→ **Collected data**:
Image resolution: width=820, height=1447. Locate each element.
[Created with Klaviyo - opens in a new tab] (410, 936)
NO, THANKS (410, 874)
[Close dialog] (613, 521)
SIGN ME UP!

→ **Exercise**: Your task is to reproduce each entry exactly.

→ **Result**:
Image resolution: width=820, height=1447. Locate each element.
[Created with Klaviyo - opens in a new tab] (410, 936)
NO, THANKS (410, 874)
[Close dialog] (613, 521)
SIGN ME UP!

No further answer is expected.